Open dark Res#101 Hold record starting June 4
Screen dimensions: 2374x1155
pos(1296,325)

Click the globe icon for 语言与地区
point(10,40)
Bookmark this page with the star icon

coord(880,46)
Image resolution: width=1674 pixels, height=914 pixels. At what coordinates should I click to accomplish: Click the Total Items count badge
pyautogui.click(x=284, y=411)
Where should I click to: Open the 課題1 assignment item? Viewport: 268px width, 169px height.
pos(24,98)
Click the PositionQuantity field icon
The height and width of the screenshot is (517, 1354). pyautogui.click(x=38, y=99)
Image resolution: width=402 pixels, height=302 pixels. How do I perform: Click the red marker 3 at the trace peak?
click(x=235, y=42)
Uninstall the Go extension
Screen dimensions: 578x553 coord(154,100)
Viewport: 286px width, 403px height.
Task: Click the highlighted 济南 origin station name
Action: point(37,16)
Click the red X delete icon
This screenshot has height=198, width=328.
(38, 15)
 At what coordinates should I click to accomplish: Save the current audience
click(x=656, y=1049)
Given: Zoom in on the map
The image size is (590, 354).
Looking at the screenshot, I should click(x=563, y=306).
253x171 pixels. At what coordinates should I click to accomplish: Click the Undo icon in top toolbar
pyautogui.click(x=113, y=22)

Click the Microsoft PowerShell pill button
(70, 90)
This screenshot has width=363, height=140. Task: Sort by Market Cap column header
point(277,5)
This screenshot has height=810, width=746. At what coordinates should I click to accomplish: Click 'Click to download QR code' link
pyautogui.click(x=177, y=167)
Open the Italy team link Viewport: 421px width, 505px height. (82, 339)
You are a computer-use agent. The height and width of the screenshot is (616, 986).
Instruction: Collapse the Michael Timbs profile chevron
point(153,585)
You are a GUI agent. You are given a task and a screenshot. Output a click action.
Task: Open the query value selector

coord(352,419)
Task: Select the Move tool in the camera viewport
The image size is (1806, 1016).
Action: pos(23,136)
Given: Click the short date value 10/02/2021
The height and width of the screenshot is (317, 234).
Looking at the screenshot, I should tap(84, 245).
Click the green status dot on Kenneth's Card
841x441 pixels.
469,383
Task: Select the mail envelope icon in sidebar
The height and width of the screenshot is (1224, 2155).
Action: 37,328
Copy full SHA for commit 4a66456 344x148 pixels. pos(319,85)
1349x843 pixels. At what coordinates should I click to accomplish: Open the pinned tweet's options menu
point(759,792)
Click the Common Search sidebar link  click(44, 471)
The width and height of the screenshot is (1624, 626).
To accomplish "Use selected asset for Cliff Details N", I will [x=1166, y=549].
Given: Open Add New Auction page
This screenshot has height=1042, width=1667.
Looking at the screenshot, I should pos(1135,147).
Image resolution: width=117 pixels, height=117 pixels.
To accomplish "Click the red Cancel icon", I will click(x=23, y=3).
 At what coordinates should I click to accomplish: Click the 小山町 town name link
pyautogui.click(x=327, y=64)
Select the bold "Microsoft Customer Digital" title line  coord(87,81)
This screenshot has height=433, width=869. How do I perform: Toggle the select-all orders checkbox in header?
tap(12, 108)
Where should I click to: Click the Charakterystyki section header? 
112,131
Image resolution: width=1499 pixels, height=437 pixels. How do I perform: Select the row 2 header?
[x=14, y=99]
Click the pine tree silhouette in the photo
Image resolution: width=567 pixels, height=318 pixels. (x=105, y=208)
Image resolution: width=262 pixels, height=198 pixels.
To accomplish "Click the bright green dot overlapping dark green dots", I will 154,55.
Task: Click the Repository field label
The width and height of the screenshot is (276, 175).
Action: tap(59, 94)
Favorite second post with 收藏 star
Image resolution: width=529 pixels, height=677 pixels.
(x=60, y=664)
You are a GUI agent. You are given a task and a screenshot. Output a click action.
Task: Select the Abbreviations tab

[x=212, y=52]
————————
▶ [Exercise directions] Can you put the lines of the entries into a Markdown table with the columns "Row" and "Entry Text", one numbered row per line with blank lines left out, beginning at the line that has "The width and height of the screenshot is (1624, 626)." and stopping after the line that has "will click(x=23, y=3)."?

▶ [Full output]
| Row | Entry Text |
|---|---|
| 1 | The width and height of the screenshot is (1624, 626). |
| 2 | To accomplish "Use selected asset for Cliff Details N", I will [x=1166, y=549]. |
| 3 | Given: Open Add New Auction page |
| 4 | This screenshot has height=1042, width=1667. |
| 5 | Looking at the screenshot, I should pos(1135,147). |
| 6 | Image resolution: width=117 pixels, height=117 pixels. |
| 7 | To accomplish "Click the red Cancel icon", I will click(x=23, y=3). |